Il giorno dopo, appena egli le infilò al collo la collana e gli anellini ai piedi, Paola diventò irrequieta; voleva togliersi a ogni costo quegli strani impacci d'addosso. Se la prendeva particolarmente con gli anellini, due semplici cerchietti di fil di rame. Si stizziva, si accaniva a dar colpi di becco ora a questo, ora a quello; e quando si persuadeva che era inutile tentar di spezzarli, si rivolgeva alla collana mezza affondata tra le piume del collo a forza di scosse e di strappate. Scurpiddu rideva: le rimetteva la collana a posto, e aggiustava gli anellini già un po' deformati.
- Sta' cheta, Paola! Sembri una sposa, Paola!
Paola non gli dava retta. Ripreso a inveire contro gli anellini, per essere più libera volava lontano, sur un mandorlo. E lassù, dopo un quarto d'ora, era riuscita a cavarseli. Scurpiddu la vide tornare tranquilla. Pareva gli dicesse:
Di tanto in tanto allungava il collo, chinava la testa, afferrava con la punta del becco la collana, la scoteva, cercava di tirarla su ma smetteva sùbito.
Il giorno che Scurpiddu regalò la corona alla massaia, e si seppe alla masseria il nuovo mestiere di lui, il Soldato non gli dètte requie.
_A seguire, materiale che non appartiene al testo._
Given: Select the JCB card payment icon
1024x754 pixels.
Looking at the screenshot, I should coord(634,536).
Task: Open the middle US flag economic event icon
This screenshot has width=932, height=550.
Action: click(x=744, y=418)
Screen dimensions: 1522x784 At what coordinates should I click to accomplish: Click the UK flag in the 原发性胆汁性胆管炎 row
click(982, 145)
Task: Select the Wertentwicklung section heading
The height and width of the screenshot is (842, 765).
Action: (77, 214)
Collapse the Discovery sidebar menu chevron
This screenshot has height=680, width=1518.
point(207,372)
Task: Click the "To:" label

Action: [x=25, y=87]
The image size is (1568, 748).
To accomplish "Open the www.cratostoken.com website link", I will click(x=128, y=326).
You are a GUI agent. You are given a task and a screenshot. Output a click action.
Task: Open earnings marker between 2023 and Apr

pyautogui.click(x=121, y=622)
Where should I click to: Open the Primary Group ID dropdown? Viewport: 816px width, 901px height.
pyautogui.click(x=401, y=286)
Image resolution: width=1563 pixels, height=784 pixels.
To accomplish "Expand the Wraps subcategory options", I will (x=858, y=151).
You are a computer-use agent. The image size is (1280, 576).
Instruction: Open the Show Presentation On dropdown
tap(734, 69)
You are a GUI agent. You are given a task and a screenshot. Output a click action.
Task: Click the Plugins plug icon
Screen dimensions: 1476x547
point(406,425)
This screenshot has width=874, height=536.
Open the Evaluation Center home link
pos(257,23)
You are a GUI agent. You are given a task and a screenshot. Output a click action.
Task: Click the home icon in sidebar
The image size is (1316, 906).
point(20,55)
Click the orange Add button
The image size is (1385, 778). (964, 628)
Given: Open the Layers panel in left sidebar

- Zanni, vieni qua; cavami un dente! Vieni a cavare i denti alle mule! Per questo, marmotta, non badi più a imparare a lèggere! Te la faccio io una bella corona!
Aveva legato in filza, con lo spago, zanne di animali, ossicini d'ogni specie, sassolini, e preso Scurpiddu fra le gambe, gli attaccava quella corona al collo, quantunque il ragazzo si schermisse.
- Così sembri uno zanni davvero!
Gli zanni, infatti, per segno della loro valentia nel cavar denti, ne portavano al collo una filza, legati con maglie di fil di ferro, come i chicchi di una corona.